Toyota Trapped by the Tide 1

As well as having an abundance of leisure activities New Zealand is blessed with having some of the most breathtaking scenery and some of the most vibrant aquacultures in the world, with two of the best dive sites, the Poor Knights and the Rainbow Warrior and some of the best game fishing around. There was a reason that Zane Grey came over here, he was onto something. As I grew to know New Zealand better I admired the balance that seemed to exist between capitalism and conservationalism. Department Of Conservation offices everywhere and strictly enforced fishing quotas. The Marine Reserves and the off shore bird sanctuaries. The strict baggage checks at airports and vigilance in eradicating foreign bodies from the ecosystem. It is all very commendable and to be encouraged, we all want to protect New Zealand and keep it as unique as it always has been. This is a very special country and should be kept that way. However there are a few things which have recently left me scratching my head in complete confusion and dismay, such as the proposed 15 story development right here in the Bay Of Islands, it seems that money does in fact talk. I get equally confounded by the continuing development of the remotest parts of the country. Beautiful waterfront land being subdivided and sold off to foreign investors, And who actually needs 9 Snapper a day? I mean come on, wake up before it’s too late and there is nothing New left in New Zealand. I’m sorry but as you may be able to guess I feel quite strongly about this, the last thing I want is for this country to end up like Scotland, with no fisheries to speak of anymore or like the Gold Coast, where the development has hidden the beauty that was there in the first place. Come on New Zealand, it’s up to you!

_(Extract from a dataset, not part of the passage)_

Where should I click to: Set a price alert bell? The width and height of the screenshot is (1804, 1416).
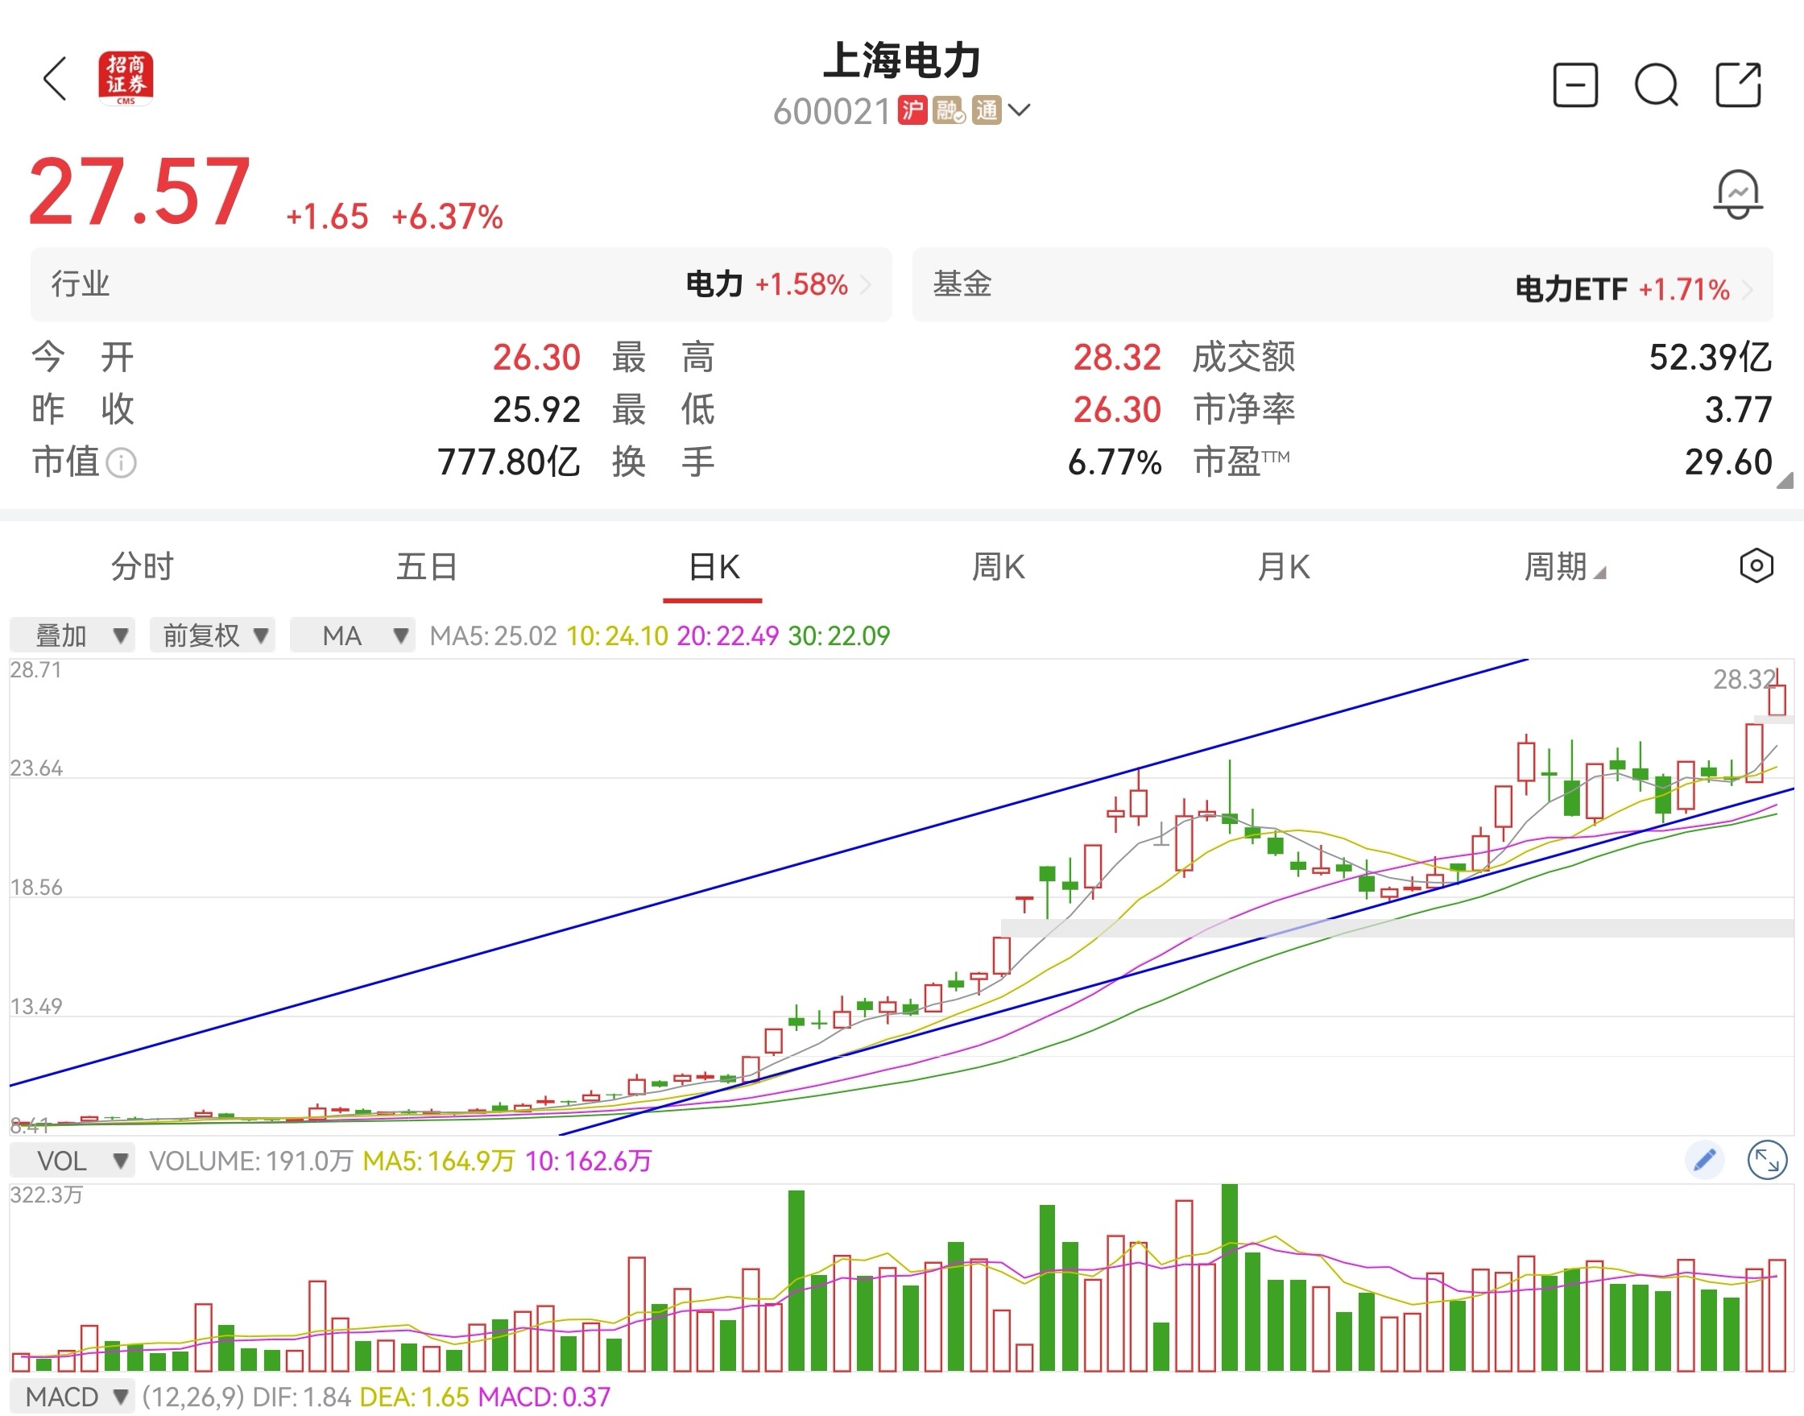1738,195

Two and a half years after arriving here I am, sitting in the Bay Of Islands, writing this, still trying to make sense of this strangely wonderful country. The sense of possibility I had in that first week in Auckland still remains, this country has an ability to bring out the Bert Munro in us all, however elements of Kiwi society remain that I find hard to grasp. Such as how can people turn an otherwise perfectly good stretch of road into a grade 5 off road track under the pretence of repairing whatever insignificant fault there was in the first place. Obviously there seems to be a train of thought here that, as a foreigner, I cant grasp. I mean, it must make complete sense to you all that one tiny crack in the tarmac will require 10 miles each side of it to be bulldozed into a scene reminiscent of the Battle of the Somme but to me it seem a bit over the top. I can however live with it, just as I have managed to live with the fact that what we regard as a good catch in Scotland, is regarded as too small for bait over here. It seems that for every confounding and confusing ying there always seems to be an equal and opposite incredibly amazing yang that keeps the balance. Which is just as well really.